Regenerates occasionally with cron.

[–] [email protected] 3 points 4 weeks ago (1 children)

When using the network-wide VPN configuration of my firewall, I also use OPNSense to enforce that all devices connect to my self-hosted Pi-Hole, including redirecting DNS packets that are sent to DNS servers other than my Pi-Hole IP. There's a pretty cool guide for this: https://forum.opnsense.org/index.php?topic=9245.0

When running a VPN client on a device, I just use the VPN to manage DNS settings.
Both Mullvad and IVPN have very solid DNS settings within their desktop clients. Proton VPN unfortunately lacks behind in this regard. That's why I never use any Proton VPN clients on desktop, and rely on OPNSense, if I want to use Proton.

[–] [email protected] 1 points 4 weeks ago (1 children)

What about Mulls mobile DNS settings? Are they worth their salt or should one configure some other sort of setup?

[–] [email protected] 1 points 4 weeks ago

If you use iOS, you have no other option. But on Android I would recommend just using the system Private DNS (DoT) instead.

[–] [email protected] 3 points 1 month ago

Pi-Hole using upstream Quad9 and Cloudflare, managed router redirect/blocking everything to Pi-Hole or no mans land, NextDNS out of the house for mobile devices or on WiFi I don't control.

• [Work instructions]: Which two VPN providers does the DNS discussion say have very solid DNS settings in their desktop clients? The material has nothing to do with the DNS discussion.

• [Information supplied]:

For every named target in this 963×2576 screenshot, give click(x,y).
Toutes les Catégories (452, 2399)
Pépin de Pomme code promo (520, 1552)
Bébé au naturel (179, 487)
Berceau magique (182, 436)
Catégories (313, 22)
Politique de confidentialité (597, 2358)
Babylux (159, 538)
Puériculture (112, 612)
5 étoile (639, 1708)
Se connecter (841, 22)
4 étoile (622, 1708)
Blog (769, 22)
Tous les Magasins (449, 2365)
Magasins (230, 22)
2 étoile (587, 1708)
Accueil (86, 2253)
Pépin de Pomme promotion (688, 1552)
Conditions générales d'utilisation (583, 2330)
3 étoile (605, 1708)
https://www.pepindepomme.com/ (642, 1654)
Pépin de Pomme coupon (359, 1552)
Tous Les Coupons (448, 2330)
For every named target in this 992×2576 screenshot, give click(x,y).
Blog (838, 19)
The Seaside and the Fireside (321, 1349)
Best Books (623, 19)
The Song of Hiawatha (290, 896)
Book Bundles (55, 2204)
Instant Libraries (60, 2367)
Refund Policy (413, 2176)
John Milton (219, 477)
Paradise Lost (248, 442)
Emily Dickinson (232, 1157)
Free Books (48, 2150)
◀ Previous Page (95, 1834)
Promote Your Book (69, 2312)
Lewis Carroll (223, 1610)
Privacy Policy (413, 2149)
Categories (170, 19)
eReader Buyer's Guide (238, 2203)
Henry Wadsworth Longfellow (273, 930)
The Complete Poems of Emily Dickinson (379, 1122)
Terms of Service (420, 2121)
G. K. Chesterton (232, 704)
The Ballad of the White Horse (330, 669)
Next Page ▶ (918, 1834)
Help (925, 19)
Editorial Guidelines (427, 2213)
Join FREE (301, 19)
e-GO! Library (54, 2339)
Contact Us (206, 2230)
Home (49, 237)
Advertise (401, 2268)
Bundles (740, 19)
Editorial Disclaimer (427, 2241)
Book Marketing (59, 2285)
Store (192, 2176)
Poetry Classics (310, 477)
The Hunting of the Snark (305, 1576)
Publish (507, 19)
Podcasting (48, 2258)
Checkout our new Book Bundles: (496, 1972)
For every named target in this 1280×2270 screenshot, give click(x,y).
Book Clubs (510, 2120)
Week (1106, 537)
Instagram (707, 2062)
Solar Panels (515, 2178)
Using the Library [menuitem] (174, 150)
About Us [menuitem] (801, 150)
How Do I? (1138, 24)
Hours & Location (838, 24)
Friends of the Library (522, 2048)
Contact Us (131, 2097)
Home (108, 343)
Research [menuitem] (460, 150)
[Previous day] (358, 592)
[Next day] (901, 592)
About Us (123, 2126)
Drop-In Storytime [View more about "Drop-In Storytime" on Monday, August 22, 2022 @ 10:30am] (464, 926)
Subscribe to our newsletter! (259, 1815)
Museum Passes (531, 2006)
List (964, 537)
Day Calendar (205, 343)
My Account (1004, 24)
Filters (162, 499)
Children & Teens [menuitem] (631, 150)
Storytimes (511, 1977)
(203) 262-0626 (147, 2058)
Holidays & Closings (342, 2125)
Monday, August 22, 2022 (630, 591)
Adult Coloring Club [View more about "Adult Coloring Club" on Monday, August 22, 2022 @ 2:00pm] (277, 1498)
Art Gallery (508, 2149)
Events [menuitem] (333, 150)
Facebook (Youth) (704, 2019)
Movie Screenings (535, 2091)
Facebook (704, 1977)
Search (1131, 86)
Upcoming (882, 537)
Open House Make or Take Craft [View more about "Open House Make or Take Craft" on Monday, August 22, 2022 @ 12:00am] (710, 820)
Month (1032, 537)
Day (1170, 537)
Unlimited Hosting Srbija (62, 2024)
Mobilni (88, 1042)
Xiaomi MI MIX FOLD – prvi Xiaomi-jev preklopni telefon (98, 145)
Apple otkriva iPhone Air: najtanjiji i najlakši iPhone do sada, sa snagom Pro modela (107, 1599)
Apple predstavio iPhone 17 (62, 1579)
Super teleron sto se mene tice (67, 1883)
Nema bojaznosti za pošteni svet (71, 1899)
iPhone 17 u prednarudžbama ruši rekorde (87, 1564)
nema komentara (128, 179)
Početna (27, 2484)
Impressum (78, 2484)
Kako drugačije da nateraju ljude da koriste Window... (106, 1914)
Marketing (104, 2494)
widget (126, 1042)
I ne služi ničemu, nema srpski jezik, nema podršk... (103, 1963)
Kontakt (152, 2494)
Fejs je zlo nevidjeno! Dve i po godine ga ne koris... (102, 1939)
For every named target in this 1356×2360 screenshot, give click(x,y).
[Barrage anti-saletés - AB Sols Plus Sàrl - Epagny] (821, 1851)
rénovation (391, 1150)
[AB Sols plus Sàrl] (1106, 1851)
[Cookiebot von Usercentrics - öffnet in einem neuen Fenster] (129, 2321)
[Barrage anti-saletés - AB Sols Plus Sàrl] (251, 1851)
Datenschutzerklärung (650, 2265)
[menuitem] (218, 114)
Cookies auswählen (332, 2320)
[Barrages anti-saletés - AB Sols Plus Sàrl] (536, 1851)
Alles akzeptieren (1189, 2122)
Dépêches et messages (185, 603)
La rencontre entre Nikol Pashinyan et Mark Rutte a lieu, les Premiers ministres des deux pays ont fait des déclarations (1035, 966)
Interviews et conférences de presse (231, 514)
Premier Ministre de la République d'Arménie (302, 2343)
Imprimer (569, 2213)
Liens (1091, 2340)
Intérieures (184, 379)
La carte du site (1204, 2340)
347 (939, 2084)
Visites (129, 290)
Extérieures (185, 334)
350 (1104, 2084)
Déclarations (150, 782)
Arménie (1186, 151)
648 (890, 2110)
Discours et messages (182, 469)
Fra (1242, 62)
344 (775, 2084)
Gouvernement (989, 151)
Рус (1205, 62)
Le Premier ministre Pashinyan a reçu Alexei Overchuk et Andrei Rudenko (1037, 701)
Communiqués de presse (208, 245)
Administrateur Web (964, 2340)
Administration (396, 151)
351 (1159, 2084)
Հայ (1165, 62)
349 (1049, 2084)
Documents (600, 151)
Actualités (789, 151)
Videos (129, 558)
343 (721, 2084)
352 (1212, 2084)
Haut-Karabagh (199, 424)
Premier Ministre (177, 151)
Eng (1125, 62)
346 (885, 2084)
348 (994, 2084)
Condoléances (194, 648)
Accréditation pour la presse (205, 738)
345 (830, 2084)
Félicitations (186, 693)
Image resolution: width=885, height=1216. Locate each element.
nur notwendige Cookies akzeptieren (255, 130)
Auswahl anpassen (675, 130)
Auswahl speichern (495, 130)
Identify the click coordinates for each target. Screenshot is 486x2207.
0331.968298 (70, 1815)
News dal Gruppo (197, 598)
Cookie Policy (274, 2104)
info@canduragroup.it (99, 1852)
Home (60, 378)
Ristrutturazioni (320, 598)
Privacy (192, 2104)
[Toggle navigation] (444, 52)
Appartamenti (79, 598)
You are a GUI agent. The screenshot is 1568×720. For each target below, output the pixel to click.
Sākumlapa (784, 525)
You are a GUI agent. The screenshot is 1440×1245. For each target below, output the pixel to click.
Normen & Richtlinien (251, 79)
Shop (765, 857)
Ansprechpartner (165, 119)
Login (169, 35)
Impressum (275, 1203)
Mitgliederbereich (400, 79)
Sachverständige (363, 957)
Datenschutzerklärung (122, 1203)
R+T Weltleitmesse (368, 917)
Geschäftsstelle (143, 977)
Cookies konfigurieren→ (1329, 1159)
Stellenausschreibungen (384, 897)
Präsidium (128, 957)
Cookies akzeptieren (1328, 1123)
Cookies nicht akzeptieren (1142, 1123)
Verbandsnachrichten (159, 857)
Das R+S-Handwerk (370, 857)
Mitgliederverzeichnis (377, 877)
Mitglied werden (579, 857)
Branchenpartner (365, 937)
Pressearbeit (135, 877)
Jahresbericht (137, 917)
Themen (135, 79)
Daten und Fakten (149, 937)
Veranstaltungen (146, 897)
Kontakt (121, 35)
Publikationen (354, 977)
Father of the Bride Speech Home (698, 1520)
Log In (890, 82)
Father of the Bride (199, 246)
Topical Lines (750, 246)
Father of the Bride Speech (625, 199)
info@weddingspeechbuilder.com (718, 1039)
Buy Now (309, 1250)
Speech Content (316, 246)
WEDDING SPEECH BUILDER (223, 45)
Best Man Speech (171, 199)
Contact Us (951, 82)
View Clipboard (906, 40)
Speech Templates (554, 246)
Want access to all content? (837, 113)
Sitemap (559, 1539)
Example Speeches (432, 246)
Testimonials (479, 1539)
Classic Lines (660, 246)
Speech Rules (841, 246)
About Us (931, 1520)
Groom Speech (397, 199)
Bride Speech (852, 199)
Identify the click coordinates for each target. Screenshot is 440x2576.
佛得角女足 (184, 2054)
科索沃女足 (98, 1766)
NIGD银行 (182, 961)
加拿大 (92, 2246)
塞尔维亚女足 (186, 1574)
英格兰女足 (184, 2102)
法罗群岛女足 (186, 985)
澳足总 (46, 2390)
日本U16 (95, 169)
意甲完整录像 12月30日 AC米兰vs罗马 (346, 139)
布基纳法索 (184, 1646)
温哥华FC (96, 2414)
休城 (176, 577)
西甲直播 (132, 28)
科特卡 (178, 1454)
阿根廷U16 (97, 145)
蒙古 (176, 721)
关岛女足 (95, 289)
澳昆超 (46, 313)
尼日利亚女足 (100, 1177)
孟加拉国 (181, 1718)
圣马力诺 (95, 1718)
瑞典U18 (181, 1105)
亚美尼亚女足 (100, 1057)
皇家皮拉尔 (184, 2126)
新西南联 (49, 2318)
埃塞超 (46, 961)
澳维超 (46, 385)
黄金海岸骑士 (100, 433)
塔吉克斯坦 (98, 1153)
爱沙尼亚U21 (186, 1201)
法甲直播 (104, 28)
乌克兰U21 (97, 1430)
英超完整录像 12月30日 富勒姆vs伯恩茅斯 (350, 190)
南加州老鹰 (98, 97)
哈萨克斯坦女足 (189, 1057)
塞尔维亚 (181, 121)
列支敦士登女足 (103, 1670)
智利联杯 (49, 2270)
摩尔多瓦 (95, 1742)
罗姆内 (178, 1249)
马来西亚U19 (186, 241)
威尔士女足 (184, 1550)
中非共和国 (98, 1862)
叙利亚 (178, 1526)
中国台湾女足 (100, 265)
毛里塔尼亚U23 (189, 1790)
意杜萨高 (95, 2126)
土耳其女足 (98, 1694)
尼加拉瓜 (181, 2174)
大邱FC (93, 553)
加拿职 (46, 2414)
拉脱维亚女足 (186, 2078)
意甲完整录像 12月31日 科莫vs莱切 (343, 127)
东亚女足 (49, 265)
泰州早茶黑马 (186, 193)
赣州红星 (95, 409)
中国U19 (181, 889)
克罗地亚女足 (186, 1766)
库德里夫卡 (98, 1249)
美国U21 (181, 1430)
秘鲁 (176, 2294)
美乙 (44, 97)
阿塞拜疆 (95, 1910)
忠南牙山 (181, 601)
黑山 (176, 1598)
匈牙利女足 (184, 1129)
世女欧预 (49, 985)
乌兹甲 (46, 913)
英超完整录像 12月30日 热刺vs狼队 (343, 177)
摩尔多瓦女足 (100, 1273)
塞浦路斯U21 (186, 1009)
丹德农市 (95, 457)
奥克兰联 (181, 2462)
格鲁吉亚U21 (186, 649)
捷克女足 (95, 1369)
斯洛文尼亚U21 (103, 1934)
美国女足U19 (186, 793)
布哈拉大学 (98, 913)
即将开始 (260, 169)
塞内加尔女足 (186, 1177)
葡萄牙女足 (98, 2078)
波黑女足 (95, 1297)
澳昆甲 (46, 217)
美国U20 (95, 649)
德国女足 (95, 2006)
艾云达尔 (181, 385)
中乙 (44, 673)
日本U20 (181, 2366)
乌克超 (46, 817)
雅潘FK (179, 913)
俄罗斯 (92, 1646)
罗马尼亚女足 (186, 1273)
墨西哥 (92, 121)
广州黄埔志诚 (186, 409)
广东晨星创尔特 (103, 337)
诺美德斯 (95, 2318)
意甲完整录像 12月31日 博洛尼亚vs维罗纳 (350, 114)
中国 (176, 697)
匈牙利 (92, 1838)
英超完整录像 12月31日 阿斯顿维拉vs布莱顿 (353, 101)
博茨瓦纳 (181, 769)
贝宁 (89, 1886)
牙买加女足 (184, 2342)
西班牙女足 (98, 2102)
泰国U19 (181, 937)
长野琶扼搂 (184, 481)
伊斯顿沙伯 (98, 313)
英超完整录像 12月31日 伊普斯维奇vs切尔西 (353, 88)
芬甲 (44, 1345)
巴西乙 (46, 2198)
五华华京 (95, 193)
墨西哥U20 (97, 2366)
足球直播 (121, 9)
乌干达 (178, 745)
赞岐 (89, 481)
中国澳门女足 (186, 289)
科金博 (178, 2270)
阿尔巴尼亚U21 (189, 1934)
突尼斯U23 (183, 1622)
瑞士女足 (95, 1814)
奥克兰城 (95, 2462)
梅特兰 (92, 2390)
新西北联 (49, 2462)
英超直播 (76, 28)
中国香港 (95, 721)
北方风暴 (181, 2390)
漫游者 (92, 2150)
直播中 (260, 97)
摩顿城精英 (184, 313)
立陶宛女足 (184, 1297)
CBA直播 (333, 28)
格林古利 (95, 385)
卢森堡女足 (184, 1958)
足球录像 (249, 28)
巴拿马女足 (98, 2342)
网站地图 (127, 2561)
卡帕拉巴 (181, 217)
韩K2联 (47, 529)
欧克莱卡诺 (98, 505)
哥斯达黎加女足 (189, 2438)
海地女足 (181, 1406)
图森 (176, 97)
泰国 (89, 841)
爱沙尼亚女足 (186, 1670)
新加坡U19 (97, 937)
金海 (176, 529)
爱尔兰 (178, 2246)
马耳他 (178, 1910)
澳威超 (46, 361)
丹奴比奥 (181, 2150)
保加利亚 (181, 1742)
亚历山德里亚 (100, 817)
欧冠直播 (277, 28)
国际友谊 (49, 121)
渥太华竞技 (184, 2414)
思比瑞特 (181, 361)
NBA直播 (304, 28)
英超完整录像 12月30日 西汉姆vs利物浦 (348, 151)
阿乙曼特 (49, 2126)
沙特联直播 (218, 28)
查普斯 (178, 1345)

• [Solution to this exercise]: Mullvad and IVPN.